I need a tqdm
progress bar over a set of (possibly long) set of merge operations.
In my application, I have a set of operations in cascade like the following
data = data.merge(get_data_source1(), on="id", how="left")\
.merge(get_data_source2(), on="id", how="left")\
...
.merge(get_data_sourceN(), on="id", how="left")
It is not relevant what the get_data_source<i>
functions do, they pull the data from somewhere (for instance, from different files or different DBs) and they returns a DataFrame with an "id" column and that it takes a few seconds.
I would need a progress bar that goes with N. This is probably feasible encapsulating each merge operation within lambda
functions and put them into an iterable, but it looks like an overengineered and hard to read solution if I try to think of it (please correct me if you think I'm wrong).
Also, I'm aware that is possible to add a progress bar to each merge operation using the progress_apply
function (like reported here), but that would generate several (N) short progress bar rather than a single one.
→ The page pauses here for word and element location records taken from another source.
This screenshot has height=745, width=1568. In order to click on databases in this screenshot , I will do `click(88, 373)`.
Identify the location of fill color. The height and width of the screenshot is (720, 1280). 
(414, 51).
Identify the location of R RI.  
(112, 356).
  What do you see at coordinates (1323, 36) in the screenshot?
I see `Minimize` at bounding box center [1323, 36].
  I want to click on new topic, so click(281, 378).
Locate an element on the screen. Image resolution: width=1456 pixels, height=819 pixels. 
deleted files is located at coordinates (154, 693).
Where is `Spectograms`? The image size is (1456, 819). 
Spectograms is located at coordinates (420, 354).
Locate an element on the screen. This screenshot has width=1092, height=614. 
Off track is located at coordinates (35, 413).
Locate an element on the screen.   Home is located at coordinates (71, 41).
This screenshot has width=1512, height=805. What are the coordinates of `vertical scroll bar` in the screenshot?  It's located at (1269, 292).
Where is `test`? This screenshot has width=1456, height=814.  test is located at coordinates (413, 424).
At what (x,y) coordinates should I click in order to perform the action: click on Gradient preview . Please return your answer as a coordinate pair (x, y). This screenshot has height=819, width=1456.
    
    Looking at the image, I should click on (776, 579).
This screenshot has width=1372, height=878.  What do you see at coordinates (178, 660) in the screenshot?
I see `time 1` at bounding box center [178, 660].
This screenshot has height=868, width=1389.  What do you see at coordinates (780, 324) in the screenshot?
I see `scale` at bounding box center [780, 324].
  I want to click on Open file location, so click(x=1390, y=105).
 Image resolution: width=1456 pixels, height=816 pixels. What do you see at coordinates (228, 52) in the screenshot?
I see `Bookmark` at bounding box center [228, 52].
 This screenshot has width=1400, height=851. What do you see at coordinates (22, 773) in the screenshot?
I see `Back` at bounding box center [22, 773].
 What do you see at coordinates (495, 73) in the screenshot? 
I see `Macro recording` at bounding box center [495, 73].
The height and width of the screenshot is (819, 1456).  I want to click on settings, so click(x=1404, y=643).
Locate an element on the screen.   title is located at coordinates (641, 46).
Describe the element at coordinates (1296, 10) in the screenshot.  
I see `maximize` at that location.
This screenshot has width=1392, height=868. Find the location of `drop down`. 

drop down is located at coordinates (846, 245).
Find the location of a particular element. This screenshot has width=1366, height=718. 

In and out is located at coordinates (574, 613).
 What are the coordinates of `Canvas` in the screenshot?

For the sake of emulating a working setup, let's consider this toy example
import pandas as pd
import numpy as np
import time
data = pd.DataFrame(np.random.randint(0,100,size=(100,3)), columns=["id","A", "B"])
def get_data(col):
time.sleep(1.0)
return pd.DataFrame(np.random.randint(0,100,size=(100,2)), columns=["id",col])
data.merge(get_data("C"), on="id", how="left")\
.merge(get_data("D"), on="id", how="left")\
.merge(get_data("E"), on="id", how="left")\
.merge(get_data("F"), on="id", how="left")\
.merge(get_data("G"), on="id", how="left")\
.merge(get_data("H"), on="id", how="left")
What would the best way to approach the problem?